--- Task input Enclosed Below ---

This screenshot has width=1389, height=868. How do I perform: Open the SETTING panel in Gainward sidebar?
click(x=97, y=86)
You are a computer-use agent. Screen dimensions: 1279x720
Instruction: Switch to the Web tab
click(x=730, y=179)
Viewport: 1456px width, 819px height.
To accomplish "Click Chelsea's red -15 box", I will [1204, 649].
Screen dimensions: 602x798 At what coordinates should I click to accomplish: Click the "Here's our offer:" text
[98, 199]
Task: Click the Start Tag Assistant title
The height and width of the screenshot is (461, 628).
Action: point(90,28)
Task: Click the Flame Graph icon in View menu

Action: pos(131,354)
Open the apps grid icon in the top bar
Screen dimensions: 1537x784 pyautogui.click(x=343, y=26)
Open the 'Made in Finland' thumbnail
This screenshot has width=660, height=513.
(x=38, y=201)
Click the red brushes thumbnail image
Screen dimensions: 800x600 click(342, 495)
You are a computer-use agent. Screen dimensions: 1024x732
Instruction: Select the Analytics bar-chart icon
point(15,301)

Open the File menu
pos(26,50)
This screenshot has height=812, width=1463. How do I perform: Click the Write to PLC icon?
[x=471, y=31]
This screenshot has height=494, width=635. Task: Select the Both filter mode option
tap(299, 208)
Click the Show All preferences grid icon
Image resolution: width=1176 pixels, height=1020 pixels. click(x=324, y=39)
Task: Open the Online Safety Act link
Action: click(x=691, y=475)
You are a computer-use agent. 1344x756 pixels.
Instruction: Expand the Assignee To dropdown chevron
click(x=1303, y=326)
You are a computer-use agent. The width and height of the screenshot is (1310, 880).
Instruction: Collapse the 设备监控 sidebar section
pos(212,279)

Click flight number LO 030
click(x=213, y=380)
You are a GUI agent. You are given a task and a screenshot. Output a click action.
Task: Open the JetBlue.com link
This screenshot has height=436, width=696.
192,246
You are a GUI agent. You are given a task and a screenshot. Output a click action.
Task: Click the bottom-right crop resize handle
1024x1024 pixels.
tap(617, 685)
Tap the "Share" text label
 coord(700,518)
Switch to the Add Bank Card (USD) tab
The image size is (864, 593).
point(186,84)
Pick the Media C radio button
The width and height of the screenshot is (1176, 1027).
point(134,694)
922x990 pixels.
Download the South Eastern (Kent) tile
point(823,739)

--- End of Enclosed Task input ---

Exercise brief –
The lines from the one containing "The image size is (864, 593)." through the last line of the material above are to be copied exactly, both ends included.

Problem solution –
The image size is (864, 593).
point(186,84)
Pick the Media C radio button
The width and height of the screenshot is (1176, 1027).
point(134,694)
922x990 pixels.
Download the South Eastern (Kent) tile
point(823,739)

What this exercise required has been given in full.